EXERCISE OBJECTIVE:
Starting with the line containing "Launch Adobe After Effects taskbar icon" and going on through the line containing "Given: Click the rotate icon beside 订单回收", return the lines of the data below exactly, and only those.

RECORD SET:
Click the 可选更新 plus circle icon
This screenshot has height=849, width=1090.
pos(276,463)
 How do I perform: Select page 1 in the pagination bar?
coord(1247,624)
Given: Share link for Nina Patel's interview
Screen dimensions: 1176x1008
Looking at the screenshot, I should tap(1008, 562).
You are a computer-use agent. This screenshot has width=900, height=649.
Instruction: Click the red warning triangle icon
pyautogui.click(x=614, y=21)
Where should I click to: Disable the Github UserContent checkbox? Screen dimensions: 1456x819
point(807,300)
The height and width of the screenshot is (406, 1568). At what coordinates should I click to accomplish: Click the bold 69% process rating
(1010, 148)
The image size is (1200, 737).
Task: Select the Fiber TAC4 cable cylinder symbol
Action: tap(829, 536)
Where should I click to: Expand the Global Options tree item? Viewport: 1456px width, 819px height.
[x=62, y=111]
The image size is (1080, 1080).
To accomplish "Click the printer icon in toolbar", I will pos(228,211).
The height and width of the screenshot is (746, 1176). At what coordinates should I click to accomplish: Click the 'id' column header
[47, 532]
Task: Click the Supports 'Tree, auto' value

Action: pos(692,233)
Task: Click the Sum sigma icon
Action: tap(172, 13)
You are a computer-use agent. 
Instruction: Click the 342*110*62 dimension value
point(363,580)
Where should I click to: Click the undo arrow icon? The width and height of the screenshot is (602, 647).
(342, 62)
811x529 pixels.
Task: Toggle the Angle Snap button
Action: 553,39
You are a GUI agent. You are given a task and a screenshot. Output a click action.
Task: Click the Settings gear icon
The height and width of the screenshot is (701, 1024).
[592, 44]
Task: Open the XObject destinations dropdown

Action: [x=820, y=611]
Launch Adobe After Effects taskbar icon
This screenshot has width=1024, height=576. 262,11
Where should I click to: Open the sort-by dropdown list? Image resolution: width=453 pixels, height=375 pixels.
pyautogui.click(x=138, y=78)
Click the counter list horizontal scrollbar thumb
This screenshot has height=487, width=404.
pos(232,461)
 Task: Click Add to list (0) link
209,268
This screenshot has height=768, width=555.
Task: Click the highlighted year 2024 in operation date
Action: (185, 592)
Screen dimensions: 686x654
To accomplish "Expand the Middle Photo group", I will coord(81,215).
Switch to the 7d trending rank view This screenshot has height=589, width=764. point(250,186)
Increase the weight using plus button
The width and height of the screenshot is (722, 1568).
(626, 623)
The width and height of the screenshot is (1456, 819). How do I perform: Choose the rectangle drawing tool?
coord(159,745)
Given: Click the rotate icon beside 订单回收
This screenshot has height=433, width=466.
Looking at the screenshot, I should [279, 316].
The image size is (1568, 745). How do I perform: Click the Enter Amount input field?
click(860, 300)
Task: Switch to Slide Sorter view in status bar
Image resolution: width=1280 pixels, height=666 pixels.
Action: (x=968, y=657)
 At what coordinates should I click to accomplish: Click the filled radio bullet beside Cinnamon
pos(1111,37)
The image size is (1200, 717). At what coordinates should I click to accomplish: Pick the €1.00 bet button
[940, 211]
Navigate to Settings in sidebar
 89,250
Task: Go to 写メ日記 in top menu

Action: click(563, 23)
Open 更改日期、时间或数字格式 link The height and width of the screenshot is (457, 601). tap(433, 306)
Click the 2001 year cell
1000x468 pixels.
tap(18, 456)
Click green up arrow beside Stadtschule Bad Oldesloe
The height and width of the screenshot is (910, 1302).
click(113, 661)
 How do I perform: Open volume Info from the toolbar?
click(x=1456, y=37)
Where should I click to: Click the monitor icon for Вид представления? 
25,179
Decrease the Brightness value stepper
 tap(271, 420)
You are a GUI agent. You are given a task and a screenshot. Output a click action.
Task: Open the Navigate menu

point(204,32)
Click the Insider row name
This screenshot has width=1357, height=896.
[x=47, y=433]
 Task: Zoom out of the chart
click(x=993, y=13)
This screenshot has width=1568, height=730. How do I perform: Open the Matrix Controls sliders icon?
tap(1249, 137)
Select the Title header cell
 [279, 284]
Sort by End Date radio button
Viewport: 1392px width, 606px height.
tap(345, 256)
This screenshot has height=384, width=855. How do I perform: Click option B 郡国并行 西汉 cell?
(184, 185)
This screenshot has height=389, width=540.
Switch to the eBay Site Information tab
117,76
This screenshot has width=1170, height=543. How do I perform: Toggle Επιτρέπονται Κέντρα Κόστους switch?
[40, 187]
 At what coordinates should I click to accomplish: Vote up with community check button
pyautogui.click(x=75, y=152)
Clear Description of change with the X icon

RESPONSE TO THIS EXERCISE:
Launch Adobe After Effects taskbar icon
This screenshot has width=1024, height=576. 262,11
Where should I click to: Open the sort-by dropdown list? Image resolution: width=453 pixels, height=375 pixels.
pyautogui.click(x=138, y=78)
Click the counter list horizontal scrollbar thumb
This screenshot has height=487, width=404.
pos(232,461)
 Task: Click Add to list (0) link
209,268
This screenshot has height=768, width=555.
Task: Click the highlighted year 2024 in operation date
Action: (185, 592)
Screen dimensions: 686x654
To accomplish "Expand the Middle Photo group", I will coord(81,215).
Switch to the 7d trending rank view This screenshot has height=589, width=764. point(250,186)
Increase the weight using plus button
The width and height of the screenshot is (722, 1568).
(626, 623)
The width and height of the screenshot is (1456, 819). How do I perform: Choose the rectangle drawing tool?
coord(159,745)
Given: Click the rotate icon beside 订单回收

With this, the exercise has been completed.